China stalls Cambodia’s first rice exports at border

Rice farmers sell their crop at a market near Phnom Penh’s railway station. Photo by Pha Lina

By Don Weinland
Tuesday, 03 April 2012
Phnom Penh Post

Cambodia had made its first direct shipment of rice to China, an official revealed yesterday, but the test run, which was hoped to open the vast Chinese rice market to local exporters, was largely unsuccessful.

Golden Rice Co Ltd shipped 48 tonnes of milled rice to China earlier this year in a test of potential rice trading between the two countries, Sok Hach, the president of the company, said during a discussion on Cambodia’s export sector yesterday.

But the shipment had failed to meet inspection standards after arriving in the southern Chinese port city of Shenzhen, he said.

“It’s not a problem with the quality of Cambodia’s rice. It’s a paperwork problem on the Chinese side,” Sok Hach said on the sidelines of the meeting, held at the ASEAN-EU Business Summit in Phnom Penh.

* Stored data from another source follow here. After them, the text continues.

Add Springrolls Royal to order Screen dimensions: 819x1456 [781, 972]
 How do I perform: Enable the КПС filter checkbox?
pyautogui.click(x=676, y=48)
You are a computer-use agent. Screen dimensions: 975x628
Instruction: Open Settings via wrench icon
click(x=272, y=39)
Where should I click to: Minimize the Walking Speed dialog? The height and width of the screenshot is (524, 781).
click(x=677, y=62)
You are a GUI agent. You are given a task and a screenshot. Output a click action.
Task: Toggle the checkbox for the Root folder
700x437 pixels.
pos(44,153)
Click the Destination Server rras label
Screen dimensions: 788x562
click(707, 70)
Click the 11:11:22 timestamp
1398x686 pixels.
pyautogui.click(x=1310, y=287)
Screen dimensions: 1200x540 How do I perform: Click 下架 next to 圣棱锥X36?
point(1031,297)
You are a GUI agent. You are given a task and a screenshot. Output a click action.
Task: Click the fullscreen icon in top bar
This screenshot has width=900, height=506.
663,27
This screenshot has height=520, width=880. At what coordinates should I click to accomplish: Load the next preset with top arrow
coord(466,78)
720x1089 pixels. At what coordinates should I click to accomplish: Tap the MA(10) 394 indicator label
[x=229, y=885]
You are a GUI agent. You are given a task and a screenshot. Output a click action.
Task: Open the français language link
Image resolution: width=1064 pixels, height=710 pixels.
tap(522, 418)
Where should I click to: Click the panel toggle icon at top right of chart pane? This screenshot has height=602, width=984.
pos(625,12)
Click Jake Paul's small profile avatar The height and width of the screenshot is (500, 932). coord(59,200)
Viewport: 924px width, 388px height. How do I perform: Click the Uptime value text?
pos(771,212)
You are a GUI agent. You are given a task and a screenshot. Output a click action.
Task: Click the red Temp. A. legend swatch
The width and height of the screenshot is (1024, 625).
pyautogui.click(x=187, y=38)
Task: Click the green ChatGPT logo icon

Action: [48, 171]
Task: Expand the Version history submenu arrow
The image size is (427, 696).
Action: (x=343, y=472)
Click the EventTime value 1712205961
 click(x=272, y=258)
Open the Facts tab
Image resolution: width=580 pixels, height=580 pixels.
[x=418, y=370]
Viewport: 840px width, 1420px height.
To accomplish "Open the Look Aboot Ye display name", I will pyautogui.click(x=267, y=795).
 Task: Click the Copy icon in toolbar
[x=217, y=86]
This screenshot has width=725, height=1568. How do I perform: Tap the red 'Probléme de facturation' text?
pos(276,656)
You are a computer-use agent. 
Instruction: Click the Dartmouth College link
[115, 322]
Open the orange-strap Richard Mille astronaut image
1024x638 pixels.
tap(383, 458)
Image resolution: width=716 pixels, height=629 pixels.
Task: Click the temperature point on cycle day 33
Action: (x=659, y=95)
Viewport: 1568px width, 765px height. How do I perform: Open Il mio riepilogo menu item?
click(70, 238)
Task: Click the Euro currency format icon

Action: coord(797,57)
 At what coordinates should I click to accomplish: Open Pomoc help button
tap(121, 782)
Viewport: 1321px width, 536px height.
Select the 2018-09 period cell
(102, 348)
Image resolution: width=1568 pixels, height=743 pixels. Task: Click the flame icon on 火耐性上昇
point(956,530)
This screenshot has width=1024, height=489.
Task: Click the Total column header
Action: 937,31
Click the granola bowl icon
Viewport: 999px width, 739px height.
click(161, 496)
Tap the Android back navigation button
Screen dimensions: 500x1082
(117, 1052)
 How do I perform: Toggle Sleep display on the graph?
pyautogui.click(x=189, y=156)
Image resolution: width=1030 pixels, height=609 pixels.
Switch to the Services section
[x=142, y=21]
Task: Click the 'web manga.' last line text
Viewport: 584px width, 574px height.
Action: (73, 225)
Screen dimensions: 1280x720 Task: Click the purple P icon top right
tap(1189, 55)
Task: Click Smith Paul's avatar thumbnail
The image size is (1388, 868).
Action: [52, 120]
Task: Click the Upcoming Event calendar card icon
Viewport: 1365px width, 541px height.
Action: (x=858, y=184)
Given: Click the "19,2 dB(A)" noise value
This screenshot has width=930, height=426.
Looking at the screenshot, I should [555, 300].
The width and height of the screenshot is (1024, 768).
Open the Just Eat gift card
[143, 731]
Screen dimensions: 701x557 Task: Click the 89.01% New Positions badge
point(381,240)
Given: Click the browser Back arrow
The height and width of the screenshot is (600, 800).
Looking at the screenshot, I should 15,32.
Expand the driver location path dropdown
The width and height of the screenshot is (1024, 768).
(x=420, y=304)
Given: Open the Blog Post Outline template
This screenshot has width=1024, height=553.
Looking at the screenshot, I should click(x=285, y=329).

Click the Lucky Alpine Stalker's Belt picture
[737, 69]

“There’s something missing between the political level and technical level for the shipment.”

Without politically circumnavigating strict regulations, Cambodian rice had little chance of landing in Chinese bowls, an expert with Cambodia’s Agricultural Development International told the Post last year.

Chinese companies signed several memorandums of understanding (MoUs) with Cambodian rice millers last year but the agreements were political, not technical, Sok Hach said.

In mid-2011, Cambodian rice millers Soma Group and TTY Group signed MoUs for 20,000 tonnes of milled rice apiece, but the rice has yet to leave Cambodian ports.

Angkor Rice signed a 1,000-tonne MoU with China National Cereal, Oil and Foodstuffs Corporation in August.

Breaking into the Chinese market for rice had proved more problematic than markets such as the European Union, Sok Hach said.

When the company made a similar trial run for rice exports to Europe two years earlier, no such regulatory problems occurred, he said.

EU demand largely fuelled the Kingdom’s exports last year.

Despite the setback, Sok Hach claimed Cambodia would begin direct shipments to China this year.

“Cambodian rice will flood the Chinese market,” he said.